Heritage Florida Jewish News - Central Florida's Independent Jewish Voice

By Chris DeSouza
Assistant Editor 

Goldfarb on the ballot for judgeship


Brooke Goldfarb with her family-husband, Loren; daughter, Macie; and son, Lucas.

Brooke Deratany Goldfarb knows she can make a difference as a circuit judge in the justice systems of Brevard and Seminole counties. In the world of law, Goldfarb has been around the block. Graduating from Harvard Law School in 1996, the Brevard County native has practiced in multiple areas of law, beginning as an international business, corporate and immigration attorney. Two years later, she facilitated mergers and acquisitions at a national law firm in Washington, D.C. When the economic bubble burst, she unwound corporations in distress.

In 2004, Gov. Jeb Bush appointed her to the judicial nominating commission for the 18th Judicial Circuit. From 2004 to 2007, Goldfarb handled hundreds of criminal cases as well as family, real estate, and other civil litigation matters in courtrooms throughout Florida.

All of this led Goldfarb to create Peaceful Beach Mediation to guide couples and families through the divorce process in a dignified manner.

With a successful career helping people through mediation, why become a judge?

"It's my calling," Goldfarb said without missing a beat. "It's tikun olam. People are never more broken than when they find themselves in circuit court," Goldfarb said. Circuit court judges see it all-divorces, foreclosures, lawsuits, domestic abuse, and child neglect. These are all areas Goldfarb is familiar with.

The position Goldfarb is running for is a vacated seat in felony court where she will be for at least six months. After that, she will rotate in the various courts, including juvenile court, which is dear to her heart.

A staunch supporter of children's causes, Goldfarb volunteers as a justice teacher in various elementary and middle school classrooms, teaching the children civics and the judicial system. She is also an adjunct faculty and prelaw mentor at Florida Tech.

Accolades include being chosen LEAD Brevard "4 under 40" winner in 2009, and one of this year's three finalists for Eckerd Children's Hero of the Year award. "Kristen Malfara, creator of 'The M.O.R.G.A.N. Project'-a program for children with special needs-won the award, and just to be mentioned in the same category with her was an honor," said Goldfarb.
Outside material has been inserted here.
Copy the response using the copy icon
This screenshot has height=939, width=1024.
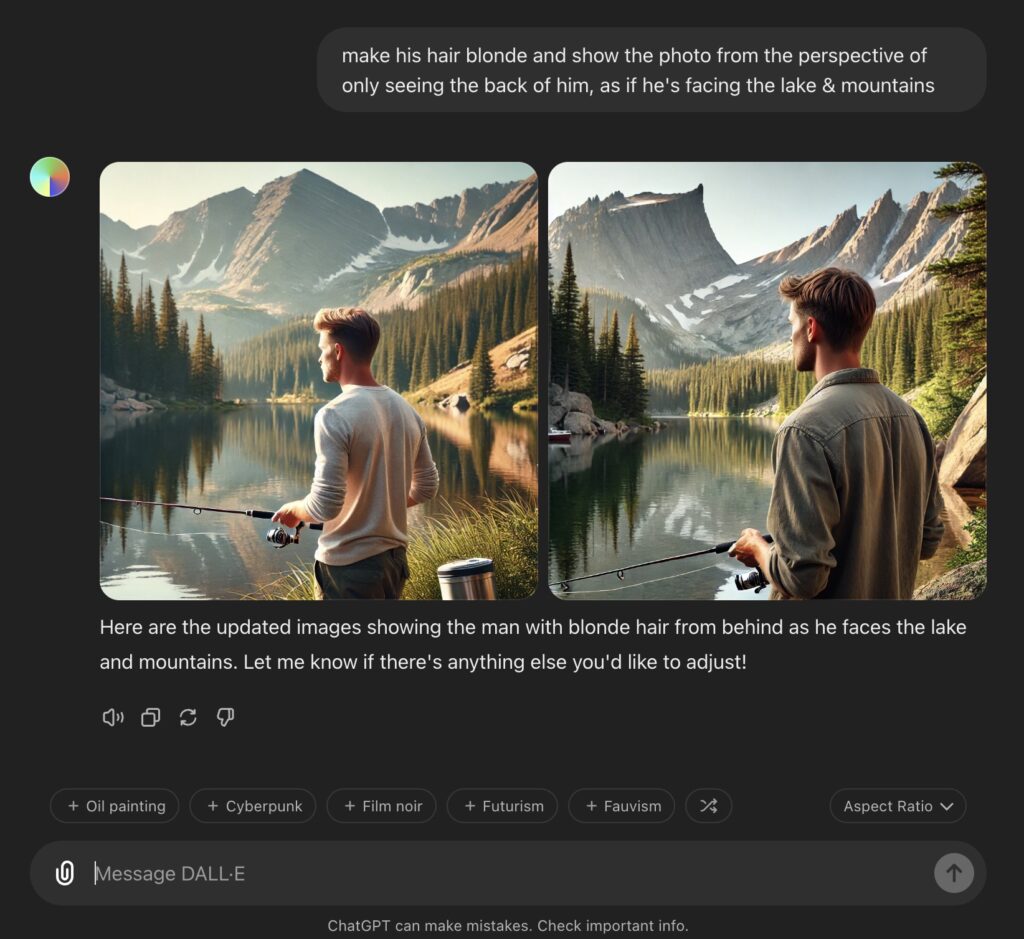(150, 717)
She is also a member of Zonta, an international organization of professional women who work to improve the status of women worldwide, fighting human trafficking (which Goldfarb said is prevalent here in Central Florida), Serene Harbor, Inc., Sally's Friends, and the Haven for Children guilds-all organizations that provide help and shelter for women and children of domestic violence.

Given the chance, Goldfarb will ask to preside in juvenile court. "This is the area that has the biggest impact for the community," she stated. Why? Because given the right motivation, the right discipline, young people can start on a fresh, new path away from crime.
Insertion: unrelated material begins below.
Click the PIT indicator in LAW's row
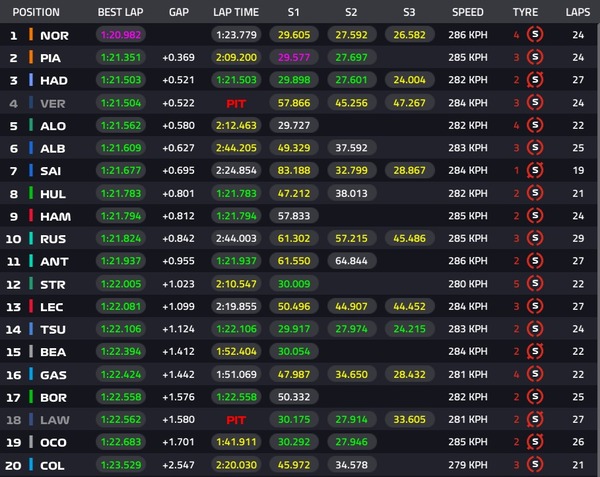 [x=236, y=419]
"If you can reach one youth and make them realize their choices matter, then we will have accomplished something," Goldfarb said.

"However, every case is unique," Goldfarb cautioned. "You have to also look at how many times a person has been convicted as well as the seriousness of the crime. Is this a first-time offender? These things do weigh in on sentencing."

What are qualities of a good judge according to Goldfarb? "To be fair and impartial, look at the big picture and follow the law. It is also important to be a good listener, have judicial demeanor and treat people in a way that allows them to leave with their dignity. A judge should be concerned with and listen to all parties carefully. It is important that people be heard and respected. Also, a judge has to hold people responsible and accountable for their actions. Citizens of Brevard and Seminole Counties deserve safe neighborhoods. After listening to all sides of a case before her, a judge has to be decisive and make prompt rulings so that people can get on with their lives."

Goldfarb met her husband, Loren, when he was a TV producer for NBC in Miami. Later they moved to Washington, D.C., where he was a producer for "Dateline." He is now the COO of MediVista Media and oversees business development and operations. The family attends Temple Beth Sholom in Melbourne. They have two children: Macie, 12, will celebrate her bat mitzvah this year in July, and Lucas, 10, is an avid baseball player. Both are straight A students and attend Hebrew school.

"They are learning a life of service," said Goldfarb proudly of her offspring, who have already learned much from their parents' example.

The primary election will be held Aug. 26. A vote for Brooke Goldfarb will be a good choice.